«One day strolling through a street market I found some old bobbins that reminded me of my childhood. Although the shapes of the bobbins and the thread wound around them were quite different from those I’d known, it took me back years to the village where I was born.

Our village produced silk and as children we loved going to the workshops to watch the silkworms as they grew bigger every day. We followed the women who picked the mulberry leaves they fed on in the hope of gleaning some of the delicious, juicy mulberries that turned our tongues blue.

Afterwards we listened to the incredible racket the worms made devouring their meal. The bigger they grew the more intimidating they became, until it was time for them to weave their cocoon and magically disappear.

Then it was the moment to boil them and collect the precious thread. As the farmers’ expert hands wound the last centimeter, our little hands grabbed the insect to devour it like candy. Sometimes after dinner my friends, my little brother and I would visit a woman who lived alone and spun the silk on her spinning wheel. They were unforgettable moments…a little frightening as it was dark outside, but at the same time terribly exciting as we waited impatiently for the moment she began to tell her amazing stories.

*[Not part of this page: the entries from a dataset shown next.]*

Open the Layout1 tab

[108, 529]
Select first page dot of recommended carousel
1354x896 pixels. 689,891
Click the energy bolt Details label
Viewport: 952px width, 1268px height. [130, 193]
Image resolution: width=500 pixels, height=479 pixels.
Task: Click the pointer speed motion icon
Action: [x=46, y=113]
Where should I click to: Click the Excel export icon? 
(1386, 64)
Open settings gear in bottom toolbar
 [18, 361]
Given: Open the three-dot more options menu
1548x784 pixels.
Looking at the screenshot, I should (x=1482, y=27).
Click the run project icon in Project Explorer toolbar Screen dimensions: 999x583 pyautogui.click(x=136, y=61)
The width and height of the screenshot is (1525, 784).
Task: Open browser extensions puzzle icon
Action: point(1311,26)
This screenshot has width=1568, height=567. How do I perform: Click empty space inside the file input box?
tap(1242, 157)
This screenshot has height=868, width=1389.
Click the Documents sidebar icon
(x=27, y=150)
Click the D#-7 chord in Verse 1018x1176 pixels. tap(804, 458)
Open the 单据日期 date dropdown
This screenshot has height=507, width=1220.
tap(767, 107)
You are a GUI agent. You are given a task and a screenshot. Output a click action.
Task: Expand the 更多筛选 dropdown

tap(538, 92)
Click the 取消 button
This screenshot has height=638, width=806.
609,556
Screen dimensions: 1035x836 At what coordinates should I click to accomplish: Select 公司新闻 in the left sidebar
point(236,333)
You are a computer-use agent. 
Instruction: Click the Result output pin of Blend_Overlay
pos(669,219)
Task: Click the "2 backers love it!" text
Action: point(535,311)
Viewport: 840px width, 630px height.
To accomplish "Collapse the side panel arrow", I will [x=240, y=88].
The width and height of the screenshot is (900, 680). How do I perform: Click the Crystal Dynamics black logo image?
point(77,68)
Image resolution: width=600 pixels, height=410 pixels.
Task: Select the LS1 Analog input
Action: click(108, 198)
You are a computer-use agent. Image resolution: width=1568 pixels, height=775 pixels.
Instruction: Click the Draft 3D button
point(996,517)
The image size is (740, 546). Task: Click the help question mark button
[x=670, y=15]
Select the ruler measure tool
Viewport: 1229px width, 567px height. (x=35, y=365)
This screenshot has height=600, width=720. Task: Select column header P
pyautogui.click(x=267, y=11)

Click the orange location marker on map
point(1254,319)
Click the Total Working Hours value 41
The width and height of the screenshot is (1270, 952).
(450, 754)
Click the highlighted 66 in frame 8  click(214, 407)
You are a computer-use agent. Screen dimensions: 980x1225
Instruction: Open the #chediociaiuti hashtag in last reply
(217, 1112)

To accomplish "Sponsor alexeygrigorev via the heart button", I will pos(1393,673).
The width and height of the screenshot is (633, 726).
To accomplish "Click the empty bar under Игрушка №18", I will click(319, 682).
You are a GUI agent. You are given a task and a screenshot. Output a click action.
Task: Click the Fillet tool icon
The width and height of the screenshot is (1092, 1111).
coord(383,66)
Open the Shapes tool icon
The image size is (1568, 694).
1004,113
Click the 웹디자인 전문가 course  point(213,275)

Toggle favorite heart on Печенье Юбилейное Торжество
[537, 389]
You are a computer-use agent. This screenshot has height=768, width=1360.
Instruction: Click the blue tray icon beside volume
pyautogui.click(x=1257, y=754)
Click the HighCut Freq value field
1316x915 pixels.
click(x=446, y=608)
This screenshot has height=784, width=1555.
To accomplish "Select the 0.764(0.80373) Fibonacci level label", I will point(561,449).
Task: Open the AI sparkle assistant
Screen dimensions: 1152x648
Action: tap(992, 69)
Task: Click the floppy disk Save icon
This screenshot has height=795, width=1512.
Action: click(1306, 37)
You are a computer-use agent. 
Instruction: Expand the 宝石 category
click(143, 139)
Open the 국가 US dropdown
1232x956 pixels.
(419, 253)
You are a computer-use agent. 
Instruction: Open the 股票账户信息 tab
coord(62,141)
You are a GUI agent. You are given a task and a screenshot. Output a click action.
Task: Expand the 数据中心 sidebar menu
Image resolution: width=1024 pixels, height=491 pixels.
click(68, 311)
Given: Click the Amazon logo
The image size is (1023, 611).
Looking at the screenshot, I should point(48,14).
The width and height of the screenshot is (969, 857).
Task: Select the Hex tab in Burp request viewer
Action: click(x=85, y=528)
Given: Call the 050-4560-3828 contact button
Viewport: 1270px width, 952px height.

Her tales unwound to the rhythm of the silk winding onto the wheel. Her voice transported us to the far-off times of her stories, as if we were truly living them, starting and squealing with fright when she imitated the tiger or enemy leaping out from the dark. When it was time to leave, with the fear of her legends still fresh in our minds, the night noises and looming shadows scared us even more… Today the famous tale of Blue Thread, Red Thread is still told in Korea as the two threads woven together symbolize the perfect, eternal union of the couple.

This is how and why I began scouring street markets and flea markets in a frenzied search for new thread colors and new bobbin shapes to weave this new series of photos I have called “Transmission”.

It is the transmission of the intense emotion linked to a childhood guided by the bobbin’s thread, but also the transmission of an impalpable, yet very present culture.»